Source material >>

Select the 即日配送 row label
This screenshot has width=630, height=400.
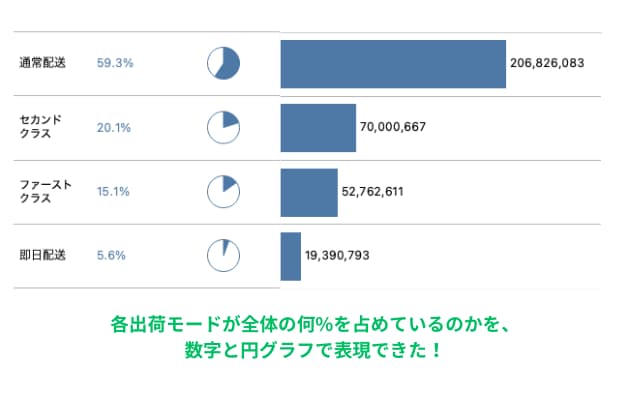42,255
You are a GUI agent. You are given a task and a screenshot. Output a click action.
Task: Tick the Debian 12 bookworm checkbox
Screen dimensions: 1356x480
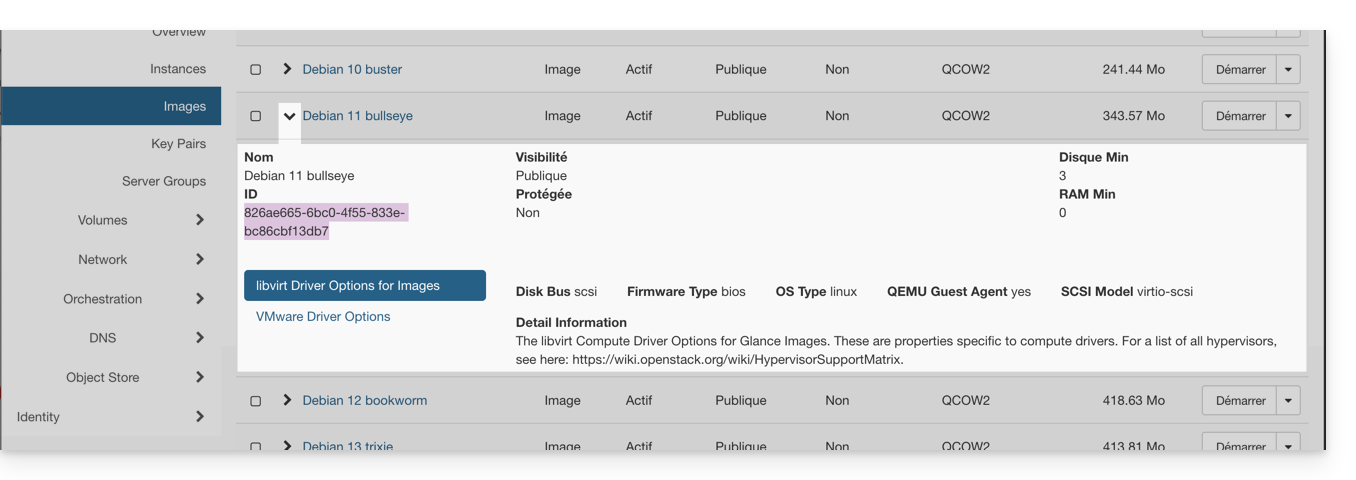tap(255, 401)
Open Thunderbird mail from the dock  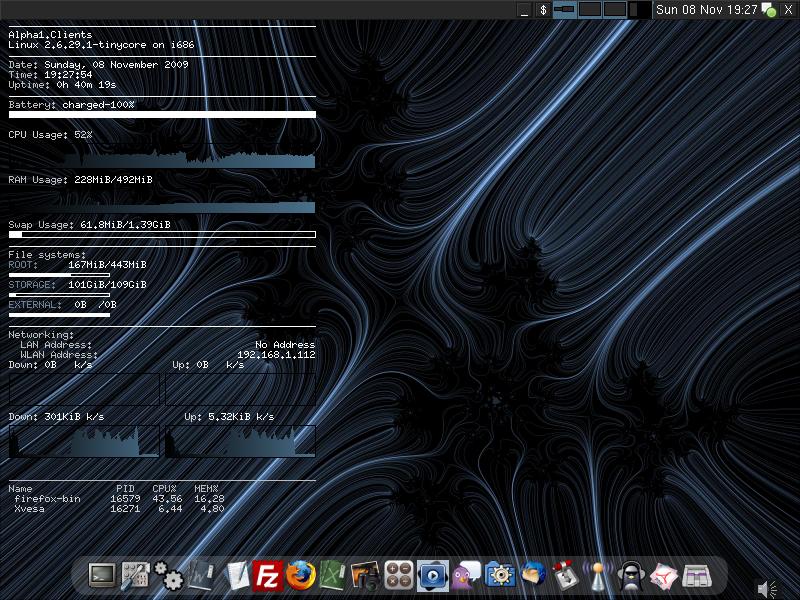pos(532,575)
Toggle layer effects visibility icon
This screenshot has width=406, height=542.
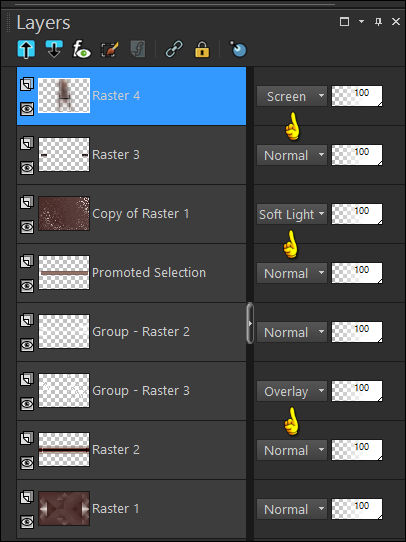(82, 49)
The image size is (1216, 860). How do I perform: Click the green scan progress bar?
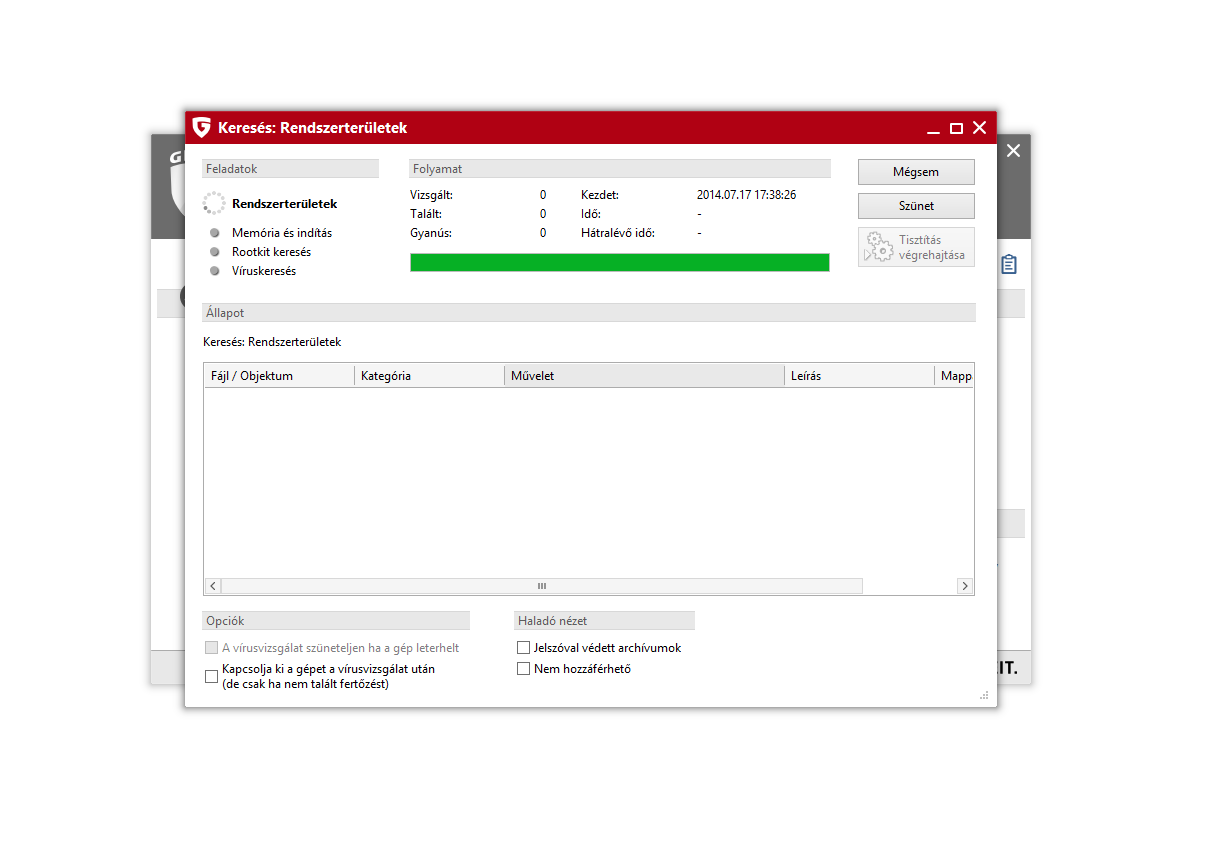619,262
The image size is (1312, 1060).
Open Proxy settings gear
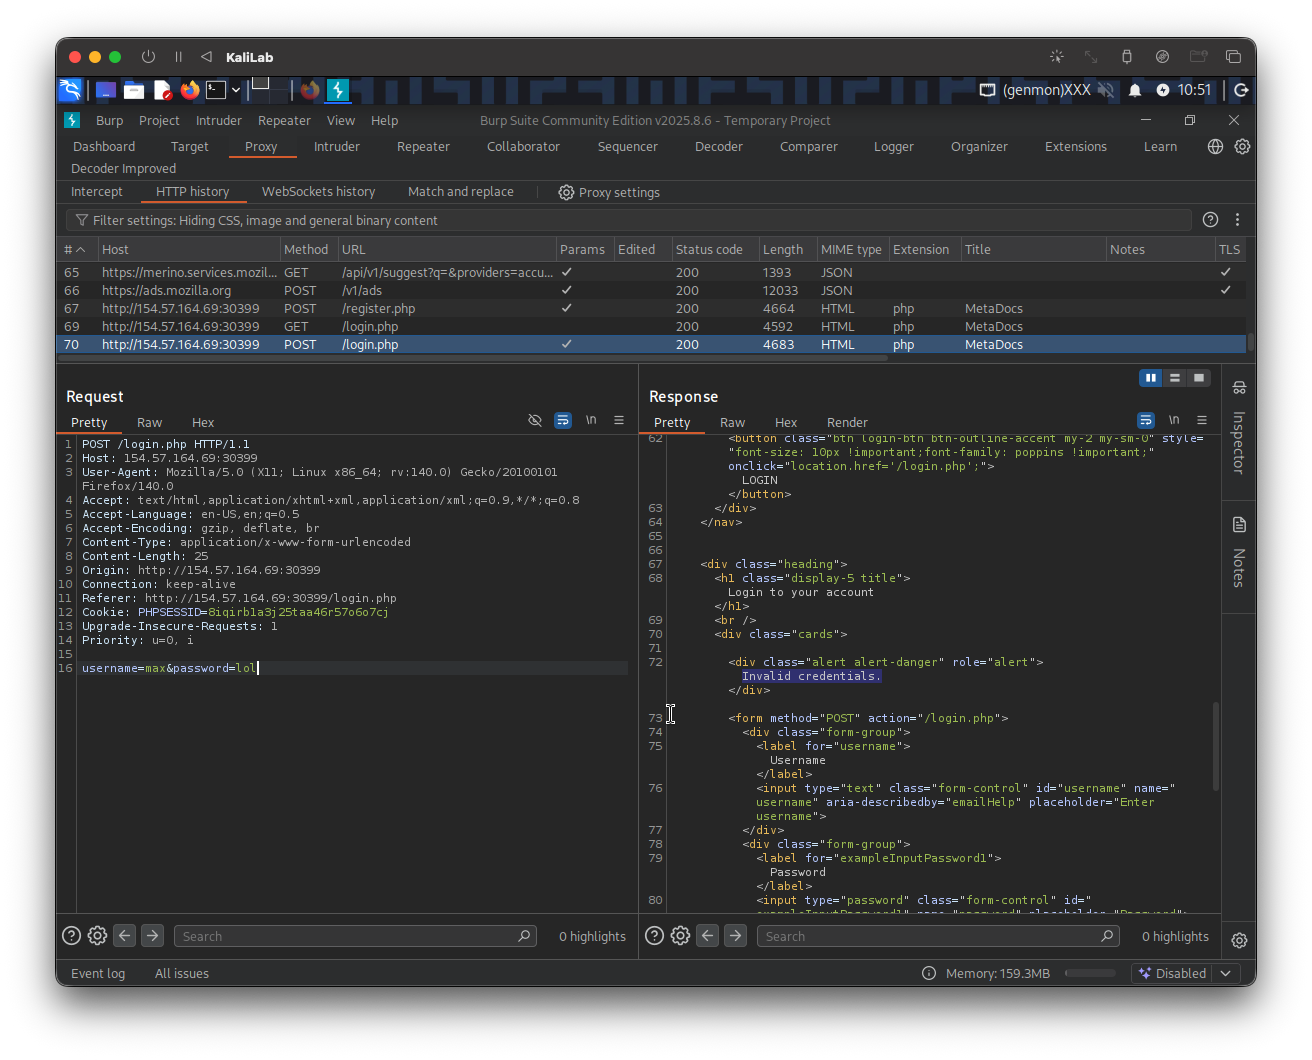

Your objective >> Once the line containing "The image size is (1312, 1060)." is found, transcribe it and the rest of the lines to the end of the listing above exactly, omitting all pictures.

Exercise output >>
The image size is (1312, 1060).
Open Proxy settings gear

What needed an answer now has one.